Consul Connect with Envoy and Docker
Past few weeks I have been exploring the HashiCorp suite of tools as an alternative to come up with a strategy for moving to a cloud-native architecture at my workplace. The tool that piqued my interest was Consul, especially the new service mesh feature recently added called Consul Connect.
In this post, I want to share my learnings while trying to setup a Consul Connect service mesh with Envoy as data plane and all services started as Docker container.
I will use the official guide provided on HashiCorp website https://learn.hashicorp.com/consul/developer-mesh/connect-envoy (go read it if not done already) but with a key difference. The service that the service mesh protects with mTLS must be listening on loopback interface. Why is this important? If the actual service is listening on primary NIC interface (accessible from other machines with same NIC), then the purpose of service mesh mTLS identity protection is defeated. The service should be accessible to no one except its sidecar proxy.
As it turns out, achieving this with Docker is not as straightforward.
When dealing with Docker containers, loopback interface (127.0.0.1) is unique for each container. So a request to access a port on the loopback interface from within a container would never leave the container. So what’s the alternative? Remember, we cannot use the standard primary NIC interface as that’s being used for all usual traffic from other machines and load balancers/proxies.
One great option I found was the Dummy Interface solution which introduces a new interface 169.254.1.1
. Since this is a reserved link-local address, it will not be accessible from outside the machine. But it will be same for any Docker containers running on the machine. This is exactly what we need to make the service private on a machine while still accessible to all Docker containers running on that machine.

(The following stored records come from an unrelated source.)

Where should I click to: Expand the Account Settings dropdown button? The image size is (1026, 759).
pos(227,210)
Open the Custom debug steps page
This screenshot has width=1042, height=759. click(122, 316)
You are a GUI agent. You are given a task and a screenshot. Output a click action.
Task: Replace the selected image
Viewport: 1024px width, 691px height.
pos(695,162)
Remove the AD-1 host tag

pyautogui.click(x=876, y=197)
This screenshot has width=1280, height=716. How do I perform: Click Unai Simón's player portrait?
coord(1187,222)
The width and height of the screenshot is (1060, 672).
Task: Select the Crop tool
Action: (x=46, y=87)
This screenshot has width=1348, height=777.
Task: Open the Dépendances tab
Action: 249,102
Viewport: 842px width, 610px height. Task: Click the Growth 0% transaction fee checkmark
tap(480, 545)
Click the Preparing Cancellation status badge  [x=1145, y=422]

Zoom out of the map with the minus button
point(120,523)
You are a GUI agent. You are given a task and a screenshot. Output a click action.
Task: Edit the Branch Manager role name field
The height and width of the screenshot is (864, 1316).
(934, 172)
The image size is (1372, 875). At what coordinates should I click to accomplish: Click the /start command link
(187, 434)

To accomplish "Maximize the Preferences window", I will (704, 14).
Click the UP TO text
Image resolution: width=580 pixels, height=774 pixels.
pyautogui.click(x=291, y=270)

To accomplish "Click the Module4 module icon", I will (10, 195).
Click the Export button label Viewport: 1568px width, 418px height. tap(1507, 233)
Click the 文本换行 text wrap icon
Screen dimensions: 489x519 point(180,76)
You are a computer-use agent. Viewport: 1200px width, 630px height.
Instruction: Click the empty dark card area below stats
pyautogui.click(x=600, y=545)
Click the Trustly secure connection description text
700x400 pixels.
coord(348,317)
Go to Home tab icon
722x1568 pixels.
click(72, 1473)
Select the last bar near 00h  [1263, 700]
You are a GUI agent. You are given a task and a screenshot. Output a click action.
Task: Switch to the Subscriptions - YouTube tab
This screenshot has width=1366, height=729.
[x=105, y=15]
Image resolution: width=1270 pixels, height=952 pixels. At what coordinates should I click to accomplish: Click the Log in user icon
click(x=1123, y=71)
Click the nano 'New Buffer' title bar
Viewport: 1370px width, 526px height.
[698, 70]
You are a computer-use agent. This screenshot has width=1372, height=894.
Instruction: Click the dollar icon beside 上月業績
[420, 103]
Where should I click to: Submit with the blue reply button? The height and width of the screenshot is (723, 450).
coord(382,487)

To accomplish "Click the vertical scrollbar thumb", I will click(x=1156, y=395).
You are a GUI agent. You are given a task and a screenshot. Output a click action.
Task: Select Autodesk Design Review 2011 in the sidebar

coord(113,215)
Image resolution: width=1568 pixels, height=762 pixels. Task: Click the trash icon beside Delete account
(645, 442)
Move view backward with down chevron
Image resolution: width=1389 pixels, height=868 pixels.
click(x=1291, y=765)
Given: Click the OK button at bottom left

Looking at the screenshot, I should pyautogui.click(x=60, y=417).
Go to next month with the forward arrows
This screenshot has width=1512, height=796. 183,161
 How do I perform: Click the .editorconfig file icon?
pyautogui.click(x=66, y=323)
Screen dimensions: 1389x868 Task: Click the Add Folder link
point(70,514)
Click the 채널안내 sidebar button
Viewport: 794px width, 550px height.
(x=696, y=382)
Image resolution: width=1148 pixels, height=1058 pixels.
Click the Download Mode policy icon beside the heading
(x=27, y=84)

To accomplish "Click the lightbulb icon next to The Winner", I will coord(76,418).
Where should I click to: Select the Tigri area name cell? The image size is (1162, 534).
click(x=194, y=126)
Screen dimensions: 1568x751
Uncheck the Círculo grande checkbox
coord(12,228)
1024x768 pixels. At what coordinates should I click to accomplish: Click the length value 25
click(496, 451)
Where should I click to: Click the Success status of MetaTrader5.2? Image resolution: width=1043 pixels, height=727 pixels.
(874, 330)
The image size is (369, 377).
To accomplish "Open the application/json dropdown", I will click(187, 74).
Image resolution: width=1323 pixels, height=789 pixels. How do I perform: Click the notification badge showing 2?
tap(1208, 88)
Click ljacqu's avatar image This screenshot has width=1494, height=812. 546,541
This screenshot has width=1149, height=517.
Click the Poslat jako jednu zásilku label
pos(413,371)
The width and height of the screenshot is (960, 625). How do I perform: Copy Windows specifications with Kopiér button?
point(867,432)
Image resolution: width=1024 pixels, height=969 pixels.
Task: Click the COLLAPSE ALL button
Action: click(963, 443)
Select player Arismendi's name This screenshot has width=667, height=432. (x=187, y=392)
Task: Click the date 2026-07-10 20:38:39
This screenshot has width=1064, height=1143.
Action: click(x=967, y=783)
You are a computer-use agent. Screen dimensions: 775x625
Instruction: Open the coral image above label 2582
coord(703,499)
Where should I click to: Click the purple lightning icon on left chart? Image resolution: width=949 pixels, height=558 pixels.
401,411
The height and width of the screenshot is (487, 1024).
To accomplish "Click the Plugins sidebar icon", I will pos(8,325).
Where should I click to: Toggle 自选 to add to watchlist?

The linked blog explains how to add a dummy interface for any machine running systemd
. Once the interface is added, we are ready to proceed with the Consul setup.
Deploying Consul Server
The HashiCorp guide starts the Consul server in -dev
mode. This automatically enables the Connect feature. Here we will start the consul server in production mode (without -dev)
.
But first, we need a service configuration envoy_demo.hcl
as below:
connect {
enabled = true
}
services {
name = "client"
port = 8080
connect {
sidecar_service {
proxy {
local_service_address = "169.254.1.1"
upstreams {
destination_name = "echo"
local_bind_address = "169.254.1.1"
local_bind_port = 9191
}
}
}
}
}
services {
name = "echo"
port = 9090
connect {
sidecar_service {
proxy {
local_service_address = "169.254.1.1"
}
}
}
}
Note the highlighted part. Since we start Consul in production mode, connect must be explicitly enabled. The local_service_address
indicates to Consul that the sidecar proxy should locate its service on this address. By default it is set to 127.0.0.1
but with Docker containers it won’t work so we set that to our dummy IP address 169.254.1.1
. The local_bind_address
binds the upstream proxy listener on given IP instead of the default 127.0.0.1.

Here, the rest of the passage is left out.